The question that has occurred to me is whether OIG’s concern is misplaced.  One of OIG’s repeated concerns in fraud and abuse is over usage of Medicare.  In fact, in numerous opinions, OIG has stated a proposed arrangement is a technical violation, but not one it would choose to enforce, because it was not likely to lead to over utilization.

It strikes me that the arrangement put forward in the opinion OIG issued last week is similar.  The patient is going to receive surgery.  The patient is going to need aftercare.  Medicare is going to pay for this aftercare, regardless of whether the patient receives a free assessment.  If the doctor refers the agency to determine whether the aftercare can occur at home and the beneficiary can receive this assessment for free, why not allow it?

Yes, OIG was right; the agency was most likely willing to provide the free assessment, because the patient, out of familiarity, was more likely to choose that particular provider.  (Hospitals do something similar by opening hospital based home health agencies.  In healthcare, familiarity is a good thing.) 

But isn’t all good marketing designed to ensure that the customer picks your product.  How many attorneys provide free consultations?  It is not a problem for any of them ethically, it is simply good business sense and the individual who may need legal services receives some initial advice from the attorney.

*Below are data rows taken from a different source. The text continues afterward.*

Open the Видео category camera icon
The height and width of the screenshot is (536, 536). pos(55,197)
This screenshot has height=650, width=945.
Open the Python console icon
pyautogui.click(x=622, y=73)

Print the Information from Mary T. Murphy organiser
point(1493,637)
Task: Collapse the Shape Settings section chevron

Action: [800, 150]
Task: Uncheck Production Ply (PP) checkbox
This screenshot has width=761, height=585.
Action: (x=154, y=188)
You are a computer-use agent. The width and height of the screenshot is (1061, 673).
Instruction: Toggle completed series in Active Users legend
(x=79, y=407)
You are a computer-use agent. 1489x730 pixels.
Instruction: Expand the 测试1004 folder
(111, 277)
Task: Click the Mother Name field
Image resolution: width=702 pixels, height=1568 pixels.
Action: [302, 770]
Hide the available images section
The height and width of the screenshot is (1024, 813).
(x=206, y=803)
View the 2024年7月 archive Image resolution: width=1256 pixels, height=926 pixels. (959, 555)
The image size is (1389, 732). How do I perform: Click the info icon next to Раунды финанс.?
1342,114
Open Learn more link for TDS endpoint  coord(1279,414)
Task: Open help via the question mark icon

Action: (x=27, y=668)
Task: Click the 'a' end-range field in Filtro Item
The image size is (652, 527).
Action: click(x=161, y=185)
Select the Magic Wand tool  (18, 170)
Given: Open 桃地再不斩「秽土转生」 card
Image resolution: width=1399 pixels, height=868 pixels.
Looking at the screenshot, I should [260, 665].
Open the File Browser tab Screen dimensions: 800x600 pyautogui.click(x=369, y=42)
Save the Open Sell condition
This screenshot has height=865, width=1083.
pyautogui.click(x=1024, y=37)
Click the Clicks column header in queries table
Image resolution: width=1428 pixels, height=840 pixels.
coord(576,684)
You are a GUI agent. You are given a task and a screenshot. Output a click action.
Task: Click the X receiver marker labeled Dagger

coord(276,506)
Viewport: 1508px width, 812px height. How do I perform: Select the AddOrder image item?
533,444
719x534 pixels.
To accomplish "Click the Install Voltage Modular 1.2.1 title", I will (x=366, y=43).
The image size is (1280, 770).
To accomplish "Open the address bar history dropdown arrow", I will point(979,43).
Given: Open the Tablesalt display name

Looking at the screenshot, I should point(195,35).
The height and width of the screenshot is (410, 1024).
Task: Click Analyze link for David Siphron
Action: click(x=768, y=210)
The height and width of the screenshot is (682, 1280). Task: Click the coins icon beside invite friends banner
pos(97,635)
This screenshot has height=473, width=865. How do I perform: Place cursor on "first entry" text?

Why can’t a potential home health patient receive the same service?  Perhaps the referring physician need to allow the patient to choose an entity to receive the assessment from or take some other action to prevent “collusion” between providers, but to eliminate the beneficiaries ability to receive the assessment for free is a waste of an opportunity to provide additional services to beneficiaries without incurring any additional costs to Medicare or the beneficiary.